Benchmate also supports the concept of a remote data source. This is useful in the event that we encounter a data source that is so large or changes so frequently that keeping it up to date in Benchmate is not feasible. In these scenarios, we can pull chunks of text directly from the source without the ingestion step. A prime example of this is our very own Scientist.com data source, which dynamically ingests information from a customer’s specific marketplace and powers our Procurement CoPilotTM product.

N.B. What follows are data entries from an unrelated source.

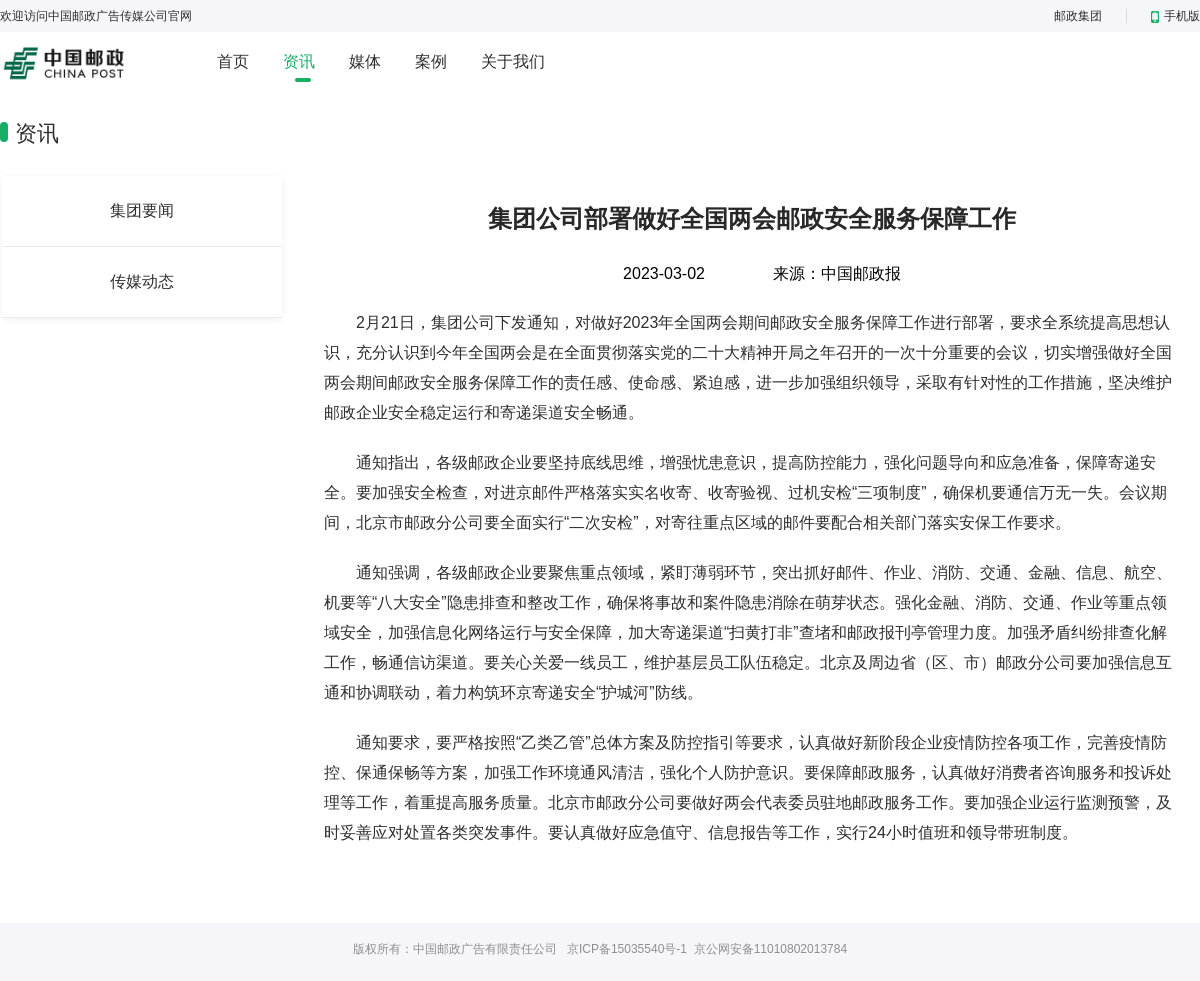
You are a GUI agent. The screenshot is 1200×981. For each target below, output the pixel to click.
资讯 (299, 61)
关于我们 (513, 61)
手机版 (1175, 16)
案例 (431, 61)
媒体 (365, 61)
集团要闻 (142, 210)
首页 (233, 61)
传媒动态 (142, 281)
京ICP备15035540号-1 (627, 949)
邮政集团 (1078, 16)
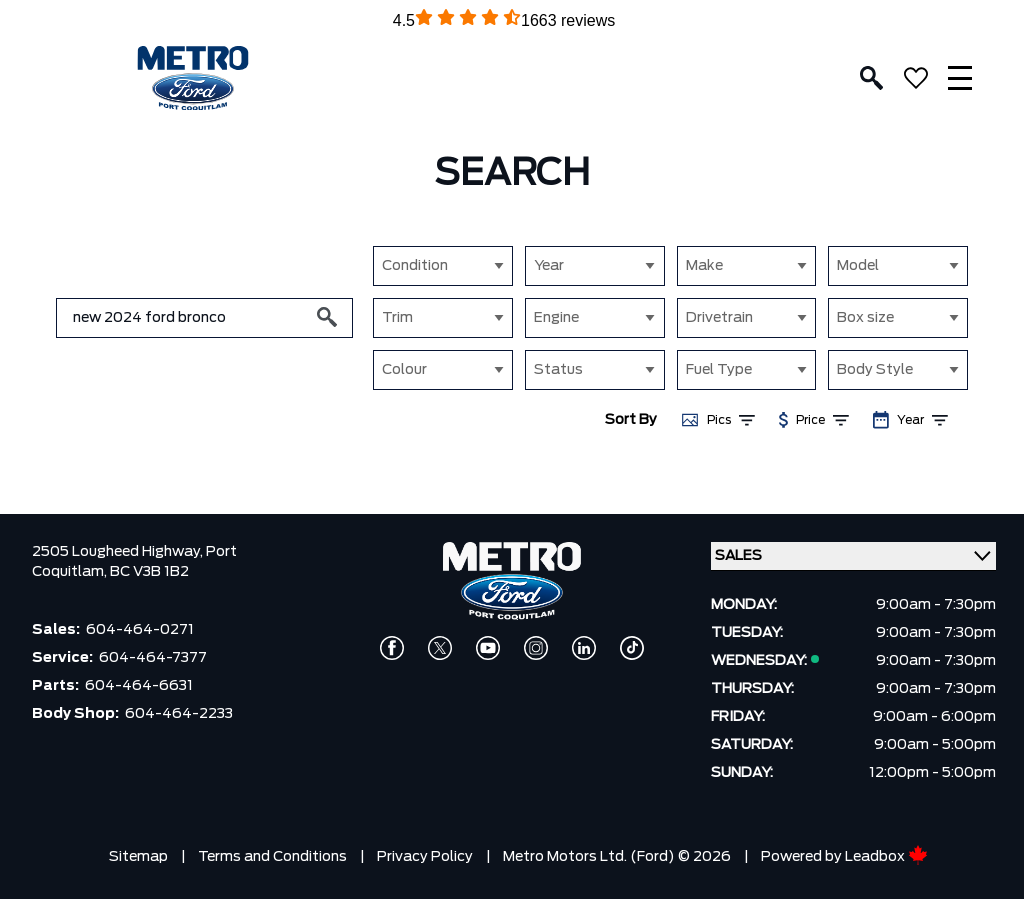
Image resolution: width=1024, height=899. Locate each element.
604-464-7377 (153, 658)
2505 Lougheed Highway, (119, 552)
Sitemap (138, 857)
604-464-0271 (140, 630)
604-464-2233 (179, 714)
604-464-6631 (139, 686)
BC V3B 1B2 (149, 572)
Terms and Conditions (272, 857)
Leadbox (886, 857)
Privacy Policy (425, 857)
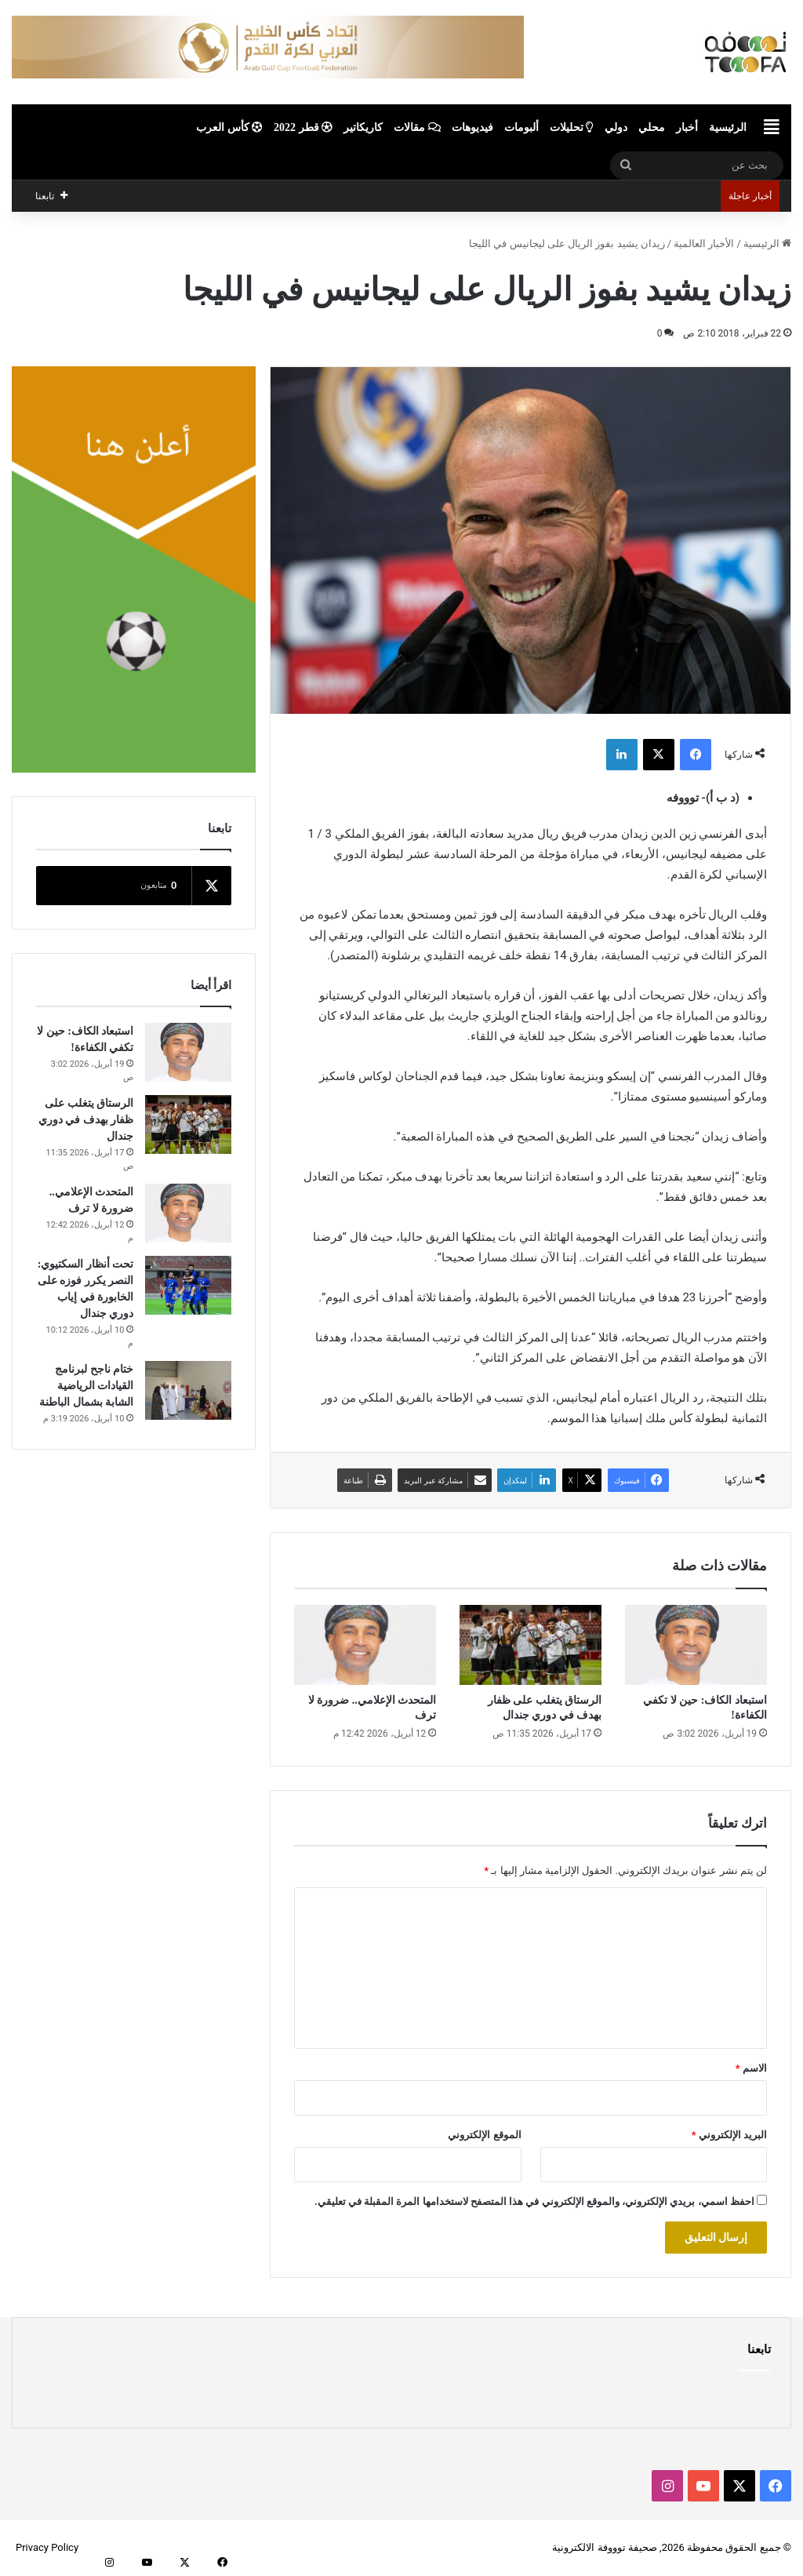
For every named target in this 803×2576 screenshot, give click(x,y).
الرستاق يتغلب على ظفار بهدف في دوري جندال (86, 1119)
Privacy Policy (47, 2547)
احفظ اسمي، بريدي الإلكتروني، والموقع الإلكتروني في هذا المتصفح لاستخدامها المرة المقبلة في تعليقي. (534, 2201)
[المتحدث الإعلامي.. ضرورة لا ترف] (365, 1645)
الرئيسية (728, 127)
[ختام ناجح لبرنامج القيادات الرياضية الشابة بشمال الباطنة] (188, 1390)
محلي (651, 127)
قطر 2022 (303, 127)
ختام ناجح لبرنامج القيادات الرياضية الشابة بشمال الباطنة (86, 1385)
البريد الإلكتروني (729, 2135)
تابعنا (759, 2349)
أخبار (687, 127)
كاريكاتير (363, 127)
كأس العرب (229, 127)
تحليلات (572, 127)
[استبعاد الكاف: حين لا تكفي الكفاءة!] (696, 1645)
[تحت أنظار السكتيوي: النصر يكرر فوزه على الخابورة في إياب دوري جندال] (188, 1285)
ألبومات (521, 127)
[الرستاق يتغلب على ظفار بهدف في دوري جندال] (530, 1645)
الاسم (751, 2068)
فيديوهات (472, 127)
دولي (616, 127)
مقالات (417, 127)
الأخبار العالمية (704, 243)
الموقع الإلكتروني (484, 2135)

Regarding our local data sources, we break the text up into chunks of text so that we can more efficiently search for answers and provide them to the LLM. Once we have these chunks, we add them to the prompt that we send to the model, and in this way, we guide the LLM to the answer we want it to provide.

For example, we’ve set up a bot to answer Benchmate questions. It uses our FAQ sheet as a data source (in the future it might use this post!). A user might ask it:

What chunking method do you support?

When Benchmate searches through chunks, it will find the answer from our FAQ page, and what it will actually send to the LLM is:

What chunking method do you support?

Context: I understand chunking text is important for the chat bot, what chunking options are supported?

We support a number of different chunking options. There are rule based chunkers such as the HTML Chunker and Markdown Chunker which use the structure of a document. There the the Regex Chunker which uses regular expressions and the Recursive Character Text Chunker which uses a recursive character based approach. We also support more advanced chunkers like the Change Point Detection Chunker, the Cosine Similarity Chunker and the Topic Chunker which use machine learning algorithms to predict where topics change in the text.

From this example you can see how this prompt makes it much easier for the LLM to answer, while making it more likely that the answer will be grounded in reality.

The relationship between data sources and chunking is essential to Benchmate’s functionality, and in future posts I’ll explore how documents are chunked and how data sources are used to power our data extraction pipelines.